Na program sesji złożą się wystąpienia historyków, dziennikarzy i publicystów, którzy przedstawią m.in. obecność kard. Wyszyńskiego w polskiej literaturze i sztuce, jego wkład w obrady Soboru Watykańskiego II oraz inicjatywy służące upamiętnieniu Prymasa Tysiąclecia.
Red. Ewa Czaczkowska z Uniwersytety Kardynała Stefana Wyszyńskiego zapozna uczestników sesji z biografią kard. Wyszyńskiego. Z kolei o. dr Gabriel Bartoszewski OFMCap, wicepostulator w procesie beatyfikacyjnym kard. Stefana Wyszyńskiego, wystąpi z referatem „Beatyfikacja kardynała Stefana Wyszyńskiego w kontekście 1050. rocznicy Chrztu Polski. Czy to możliwe?”. Ksiądz dr Jerzy Jastrzębski z WMSD w Warszawie opowie zebranym o przyjaźni Prymasa Tysiąclecia ze świętymi papieżami Janem XXIII i Janem Pawłem II. Sesję poprowadzi znany aktor Jerzy Zelnik, a jej podsumowania dokona metropolita warszawski kard. Kazimierz Nycz.
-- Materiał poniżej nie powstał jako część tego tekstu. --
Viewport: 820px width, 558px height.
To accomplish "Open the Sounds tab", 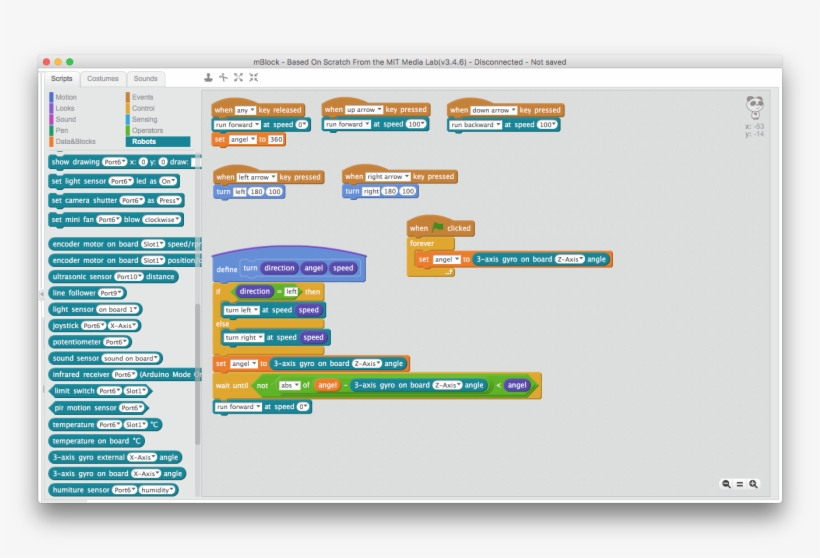I will 146,79.
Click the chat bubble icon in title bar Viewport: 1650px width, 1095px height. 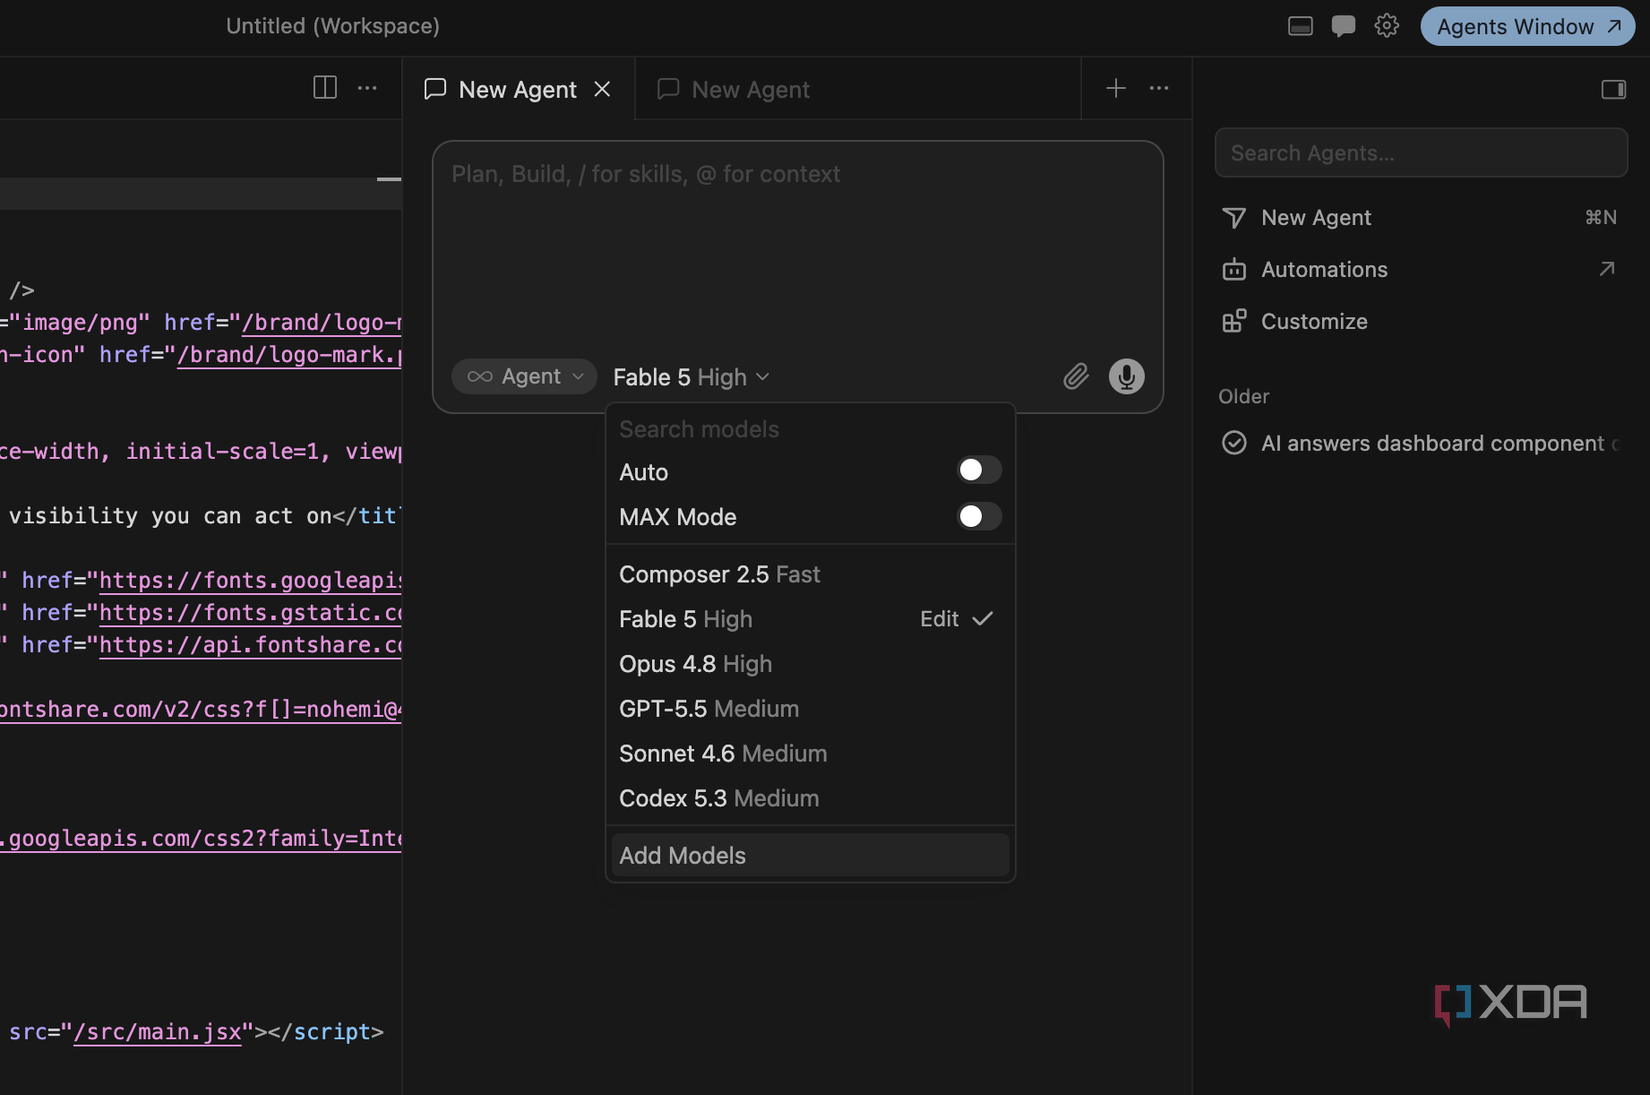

Sługa Boży Kardynał Stefan Wyszyński to postać ze wszech miar godna niejednego sympozjum a także osobistego zainteresowania ze strony nie tylko nas, którym dane było urodzić się w latach jego pasterskiej posługi, ale każdego Polaka. To postać ważna nie tylko dla Kościoła w Polsce, ale także dla naszej państwowości i każdego, kto pragnie go naśladować w jego oddaniu Chrystusowi, Matce Bożej oraz Ojczyźnie.
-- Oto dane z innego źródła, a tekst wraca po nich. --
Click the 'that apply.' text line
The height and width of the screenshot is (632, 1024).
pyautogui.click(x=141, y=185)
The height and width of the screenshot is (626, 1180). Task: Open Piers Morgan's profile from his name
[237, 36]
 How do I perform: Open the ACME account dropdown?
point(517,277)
Przypomnijmy więc sobie choć niektóre fakty z jego biografii oraz zatrzymajmy się nad tym, co zwykło się nazywać dziedzictwem tego człowieka, kapłana i Polaka.
Życie, posługa i śmierć Stefana Wyszyńskiego
Stefan przyszedł na świat 3 sierpnia 1901 roku w Zuzeli nad Bugiem w rodzinie Stanisława i Julianny (z d. Karp) Wyszyńskich. Jego ojciec był organistą. W 1910 roku rodzina przeniosła się do Andrzejewa, a wkrótce po tym zmarła matka Stefana. W latach 1917-1920 uczył się w liceum włocławskim im. Piusa X. Było to Niższe Seminarium Duchowne. Od 1920 roku do 1924 roku był klerykiem Wyższego Seminarium Duchownego we Włocławku. W dniu swoich 23 urodzin, 3 sierpnia 1924 roku we włocławskiej katedrze przyjął święcenia kapłańskie, po których podjął studia na Wydziale Prawa Kanonicznego oraz Wydziale Prawa i Nauk Ekonomiczno-Społecznych Katolickiego Uniwersytetu Lubelskiego, które ukończył w 1929 roku doktoratem na temat Prawa rodziny, Kościoła i państwa do szkoły. W następnych latach pełnił funkcje wikariusza, redaktora naczelnego miesięcznika „Ateneum Kapłańskie”, kierownika Sodalicji Mariańskiej. Zajmował się również działalnością społeczno-oświatową w chrześcijańskich związkach zawodowych. Po wybuchu II wojny światowej z polecenia bpa Michała Kozala ukrywał się przed Gestapo we wsi Stanisławka w województwie lubelskim. W okresie powstania warszawskiego pod pseudonimem „Radwan III” był kapelanem Grupy AK Kampinos, działającej m.in. w Laskach, oraz szpitala powstańczego. W 1946 roku ks. Stefan Wyszyński został biskupem diecezji lubelskiej. Swoje biskupie święcenia przyjął z rąk Prymasa Polski kard. Augusta Hlonda. W herbie biskupim umieścił słowa „Soli Deo” czyli „Samemu Bogu”. To hasło znalazło potwierdzenie w całym jego dalszym życiu. Zawsze służył Bogu przez Maryję. Jego szczególna cześć do Matki Bożej datuje się już od lat dziecięcych. Matka, którą Stefan wcześnie utracił, miała szczególne nabożeństwo do Matki Boskiej Ostrobramskiej zaś Ojciec regularnie pielgrzymował na Jasną Górę. Cała rodzina bardzo często odmawiała też wspólnie różaniec.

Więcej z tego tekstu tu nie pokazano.